Relevée dans la presse à propos de la liquidation de Mory, cette déclaration du secrétaire de la FGTE- CFDT:
"Malheureusement, on ne sauvera pas les 5000 salariés", a déclaré à l'AFP le secrétaire national CFDT Transports Fabian Tosolini. "On voit mal une entreprise reprendre le total des salariés"."
C'est beau comme son appel à ne pas faire grève à la SNCF en décembre dernier.
C'est le genre d'arguments qui faisait dire à une époque "on voit mal une entreprise payer ses travailleurs pour aller en vacances " c'était en 36, ou encore "pour se soigner avec de l'argent pris sur les richesse créer par le travail" c'était en 45, ou "admettre une section syndicale dans l'entreprise " là c'est 68. Pour ne rien dire des 35h00 qui comme chacun sait ont comme les précédent d'abord dépendus de la bonne volonté patronale pour exister.

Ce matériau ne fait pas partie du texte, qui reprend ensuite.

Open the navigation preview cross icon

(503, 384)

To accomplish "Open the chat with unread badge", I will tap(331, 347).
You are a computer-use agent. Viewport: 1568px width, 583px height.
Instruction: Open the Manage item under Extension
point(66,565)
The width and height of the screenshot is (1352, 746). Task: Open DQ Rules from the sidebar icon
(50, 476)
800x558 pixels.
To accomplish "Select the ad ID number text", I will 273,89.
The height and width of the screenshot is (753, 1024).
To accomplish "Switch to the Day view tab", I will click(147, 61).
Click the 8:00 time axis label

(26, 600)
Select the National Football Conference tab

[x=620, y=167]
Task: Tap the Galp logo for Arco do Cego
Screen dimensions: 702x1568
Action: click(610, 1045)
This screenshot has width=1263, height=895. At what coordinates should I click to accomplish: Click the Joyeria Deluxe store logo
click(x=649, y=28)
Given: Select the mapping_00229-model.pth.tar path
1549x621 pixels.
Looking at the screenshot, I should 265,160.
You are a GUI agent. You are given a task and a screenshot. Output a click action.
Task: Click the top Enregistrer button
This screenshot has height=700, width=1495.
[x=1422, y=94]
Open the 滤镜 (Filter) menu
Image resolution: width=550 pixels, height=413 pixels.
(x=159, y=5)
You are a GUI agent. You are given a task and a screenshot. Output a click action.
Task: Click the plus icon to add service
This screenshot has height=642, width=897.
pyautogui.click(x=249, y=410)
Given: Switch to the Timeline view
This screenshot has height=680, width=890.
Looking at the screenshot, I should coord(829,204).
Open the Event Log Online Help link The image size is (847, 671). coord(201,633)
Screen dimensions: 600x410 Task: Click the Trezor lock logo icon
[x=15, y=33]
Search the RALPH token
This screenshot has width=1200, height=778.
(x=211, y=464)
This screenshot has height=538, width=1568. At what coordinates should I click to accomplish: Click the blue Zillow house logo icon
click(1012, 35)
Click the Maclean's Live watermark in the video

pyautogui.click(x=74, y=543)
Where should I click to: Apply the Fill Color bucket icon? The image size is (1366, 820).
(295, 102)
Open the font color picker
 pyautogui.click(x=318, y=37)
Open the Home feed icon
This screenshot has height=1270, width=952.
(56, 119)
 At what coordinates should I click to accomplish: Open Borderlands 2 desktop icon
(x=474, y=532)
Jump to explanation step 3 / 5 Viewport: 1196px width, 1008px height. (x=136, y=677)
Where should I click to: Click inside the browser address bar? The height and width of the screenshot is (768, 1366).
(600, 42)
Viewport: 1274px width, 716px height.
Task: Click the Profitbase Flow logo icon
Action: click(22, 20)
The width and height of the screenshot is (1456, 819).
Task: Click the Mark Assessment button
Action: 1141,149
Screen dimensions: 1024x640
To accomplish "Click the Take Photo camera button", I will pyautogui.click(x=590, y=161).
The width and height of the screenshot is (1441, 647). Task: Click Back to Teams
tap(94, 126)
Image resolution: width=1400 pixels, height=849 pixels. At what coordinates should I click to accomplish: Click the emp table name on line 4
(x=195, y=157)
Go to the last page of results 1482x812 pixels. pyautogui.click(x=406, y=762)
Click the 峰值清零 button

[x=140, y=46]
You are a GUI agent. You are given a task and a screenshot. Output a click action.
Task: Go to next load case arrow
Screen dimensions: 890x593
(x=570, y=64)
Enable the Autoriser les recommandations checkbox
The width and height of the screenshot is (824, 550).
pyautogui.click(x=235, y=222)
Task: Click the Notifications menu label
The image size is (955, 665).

Sûrement que lorsqu'e cet succédané de Berger mariné au jus de Chérèque passera la main, il trouvera sans trop de problèmes une place comme Inspecteur Général des Transports Terrrestre ou un CDI au conseil économique, social (et maintenant environnemental).
Avec çe genre de syndicaliste, les salariés se donnent de drôle d'outils pour se défendre.
Au moment où le contenu des revendications fait débat, c'est bon pour tous les salariés de regarder sur quel terrains et de quelles façons poser les questions de l'unité : autour des sigles ou celui des contenus revendicatif ?
Oui, attentivement regarder, cela évitera bien des impasses et des déconvenues.